● Texte proposé:
======

L’art autrement : regards choisis sur l’art.

 

La sculpture hyperréaliste à l’assaut du musée Maillol

Dans la section « Jeux de taille », l’exposition explore notamment l’usage que certains artistes, à l’image de Ron Mueck ou Zharko Basheski, firent des formats hors-norme. © Thomas Faverjon
Dans la section « Jeux de taille », l’exposition explore notamment l’usage que certains artistes, à l’image de Ron Mueck ou Zharko Basheski, firent des formats hors-norme. © Thomas Faverjon

La troublante exposition de rentrée du musée Maillol confronte, grâce à une quarantaine d’œuvres, le regard du visiteur aux différentes facettes de la sculpture hyperréaliste.

Né aux États-Unis dans les années 1960, le concept de « sculpture hyperréaliste » entend, à l’image du pop art et du photoréalisme, s’opposer au triomphe de l’abstraction. Usant de techniques traditionnelles, comme le moulage, le modelage, ou encore l’application de peinture polychrome sur la sculpture, les premiers artistes hyperréalistes, à l’image de Duane Hanson, John DeAndrea et George Segal, souhaitent renouer avec une imitation de la réalité, pourtant considérée comme dépassée, en recherchant l’illusion parfaite. Leurs successeurs suivront leurs traces et mettront en œuvre de nouvelles solutions formelles, s’appuyant sur les dernières innovations techniques. Surprenantes ou amusantes, étranges ou angoissantes, ces créations interpellent, nous tendant un miroir réfléchissant notre époque.

Warhol intime

Spécialisé dans le portrait sculpté d’artistes fameux, à l’image de Frida Kahlo, Salvador Dalí, ou encore Andy Warhol, l’artiste hyperréaliste japonais Kazu Hiro propose au spectateur l’expérience d’une troublante intimité avec la célébrité. Afin de rendre tangibles les émotions des personnalités immortalisées, il travaille en usant de couches successives de silicone, sculptées de l’intérieur vers l’extérieur. Artiste prothésiste de renom, Kazu Hiro a déjà vu son travail pour le cinéma récompensé à de multiples reprises ; en 2018, il remporte ainsi l’oscar des meilleurs maquillages et coiffures pour sa spectaculaire métamorphose de l’acteur Gary Oldman en Winston Churchill dans Les Heures sombres.

Kazy Hiro (1969-), Andy Warhol, 2013. Silicone durci au platine, cheveux, résine, plaque en chrome, 213 x 91 x 91 cm. Collection de l’artiste. © OPM
Kazy Hiro (1969-), Andy Warhol, 2013. Silicone durci au platine, cheveux, résine, plaque en chrome, 213 x 91 x 91 cm. Collection de l’artiste. © OPM

Âge tendre/âge mûr

L’usage de silicone, de fibre de verre et de cheveux permet à l’artiste australien Sam Jinks de conférer à ses sculptures une perfection technique inégalée. Comptant parmi les icônes de la sculpture hyperréaliste, sa Woman and Child (2010) met en scène une vieille dame étreignant tendrement un nouveau-né. L’artiste donne-t-il ici à voir une seule et même personne, figurée au premier et au dernier stade de l’existence ?

======

● Données fournies:
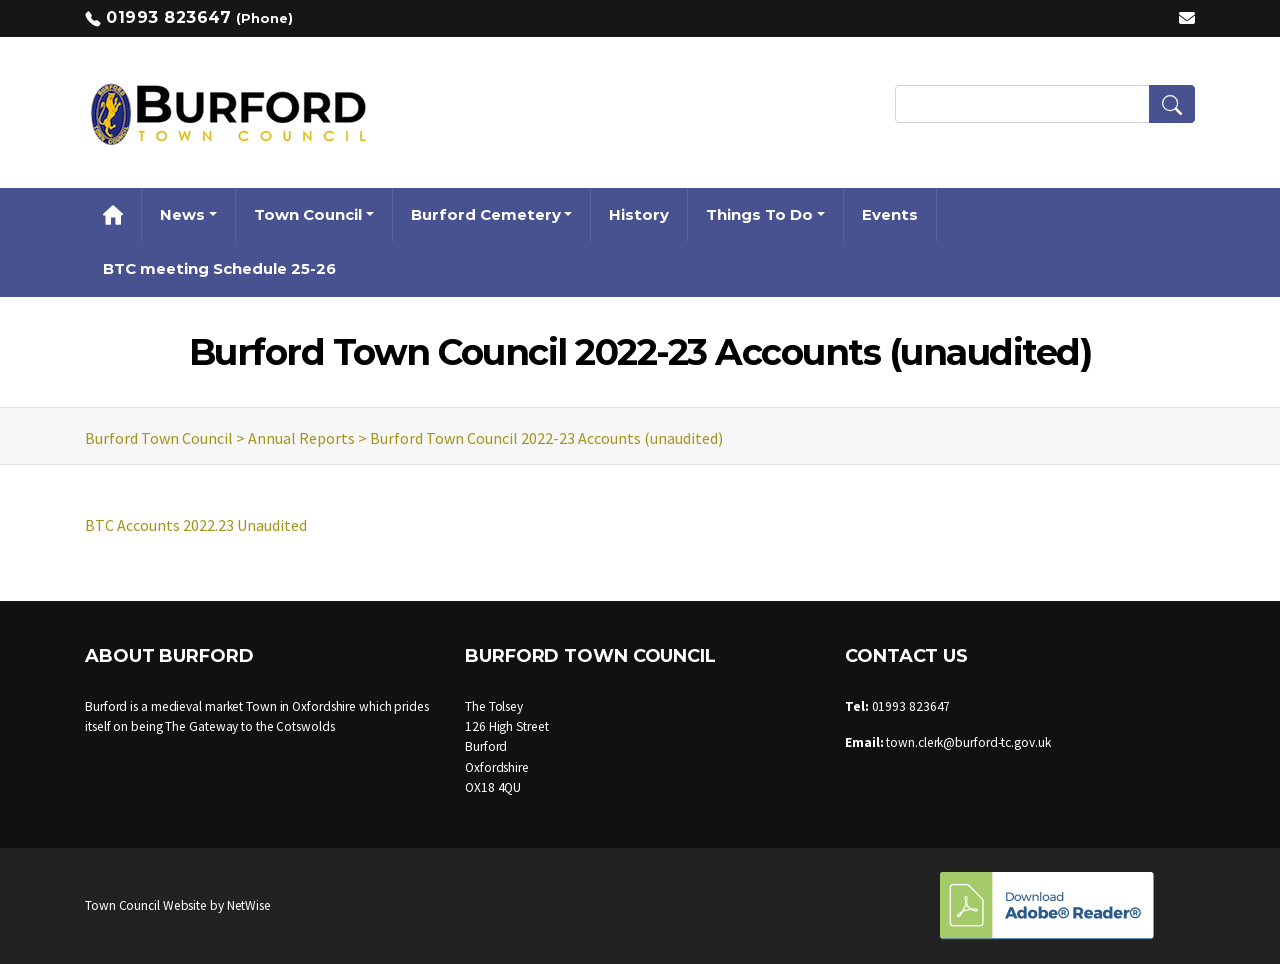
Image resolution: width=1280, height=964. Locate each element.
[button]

======

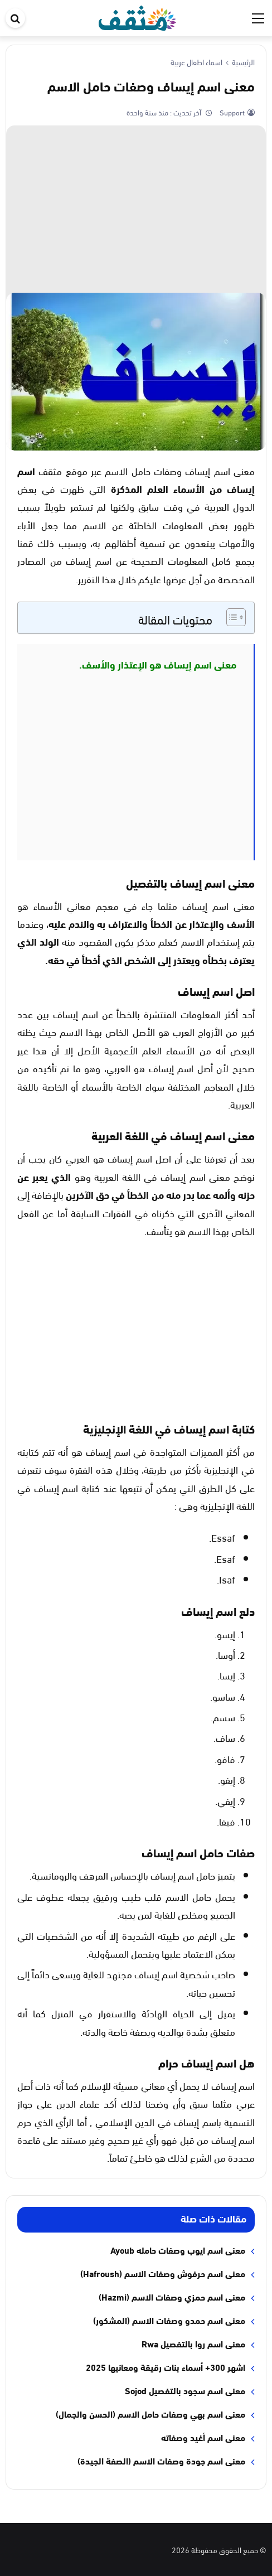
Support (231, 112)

======

● Consigne A: D'après le texte sur la sculpture hyperréaliste, pour quel film Kazu Hiro a-t-il remporté en 2018 l'oscar des meilleurs maquillages et coiffures ?
● Consigne B: Reprenez le texte consacré à la sculpture hyperréaliste au point où il s'arrête.
Les items ci-dessus ne sont pas nécessaires.

● Réponse rédigée A: Pour Les Heures sombres, grâce à sa métamorphose de l'acteur Gary Oldman en Winston Churchill.

● Réponse rédigée B:
Sam Jinks (1973-), Woman and Child, 2010. Supports divers, 145 x 40 x 40 cm, édition de 3. Collection de l’artiste. © OPM
Sam Jinks (1973-), Woman and Child, 2010. Supports divers, 145 x 40 x 40 cm, édition de 3. Collection de l’artiste. © OPM

Femme-objet

L’art du Californien Mel Ramos fait se rencontrer la trivialité de l’univers publicitaire et l’érotisme du monde des pin-up. En faisant jaillir d’un fruit une jeune femme dénudée, sa Chiquita Banana (2007) livre une réflexion ironique sur les concepts de « contenu » et d’« emballage », interrogeant les attentes du spectateur/consommateur.

Mel Ramos (1935-2018), Chiquita Banana, 2007. Résine synthétique polychrome, 170 x 110 x 110 cm, édition 1/6. Vienne, galerie Ernst Hilger. © OPM
Mel Ramos (1935-2018), Chiquita Banana, 2007. Résine synthétique polychrome, 170 x 110 x 110 cm, édition 1/6. Vienne, galerie Ernst Hilger. © OPM

Face à Maillol

Les collections permanentes du musée accueillent une sélection de pièces hyperréalistes qui viennent initier un dialogue avec l’œuvre du maître, confrontant leurs approches de la représentation du corps. Se joignant à Flore, L’Été, Le Printemps et Pomone, l’Ariel II de John DeAndrea, l’un des pionniers de la sculpture hyperréaliste, affiche ainsi une nudité décomplexée ; son regard soucieux invite à dépasser la simple contemplation d’un corps impudique pour s’interroger sur les préoccupations du modèle.

L'Ariel II de John DeAndrea (1941-) au milieu des sculptures d'Aristide Maillol. © Thomas Faverjon
L’Ariel II de John DeAndrea (1941-) au milieu des sculptures d’Aristide Maillol. © Thomas Faverjon

Olivier Paze-Mazzi


« Hyperréalisme. Ceci n’est pas un corps »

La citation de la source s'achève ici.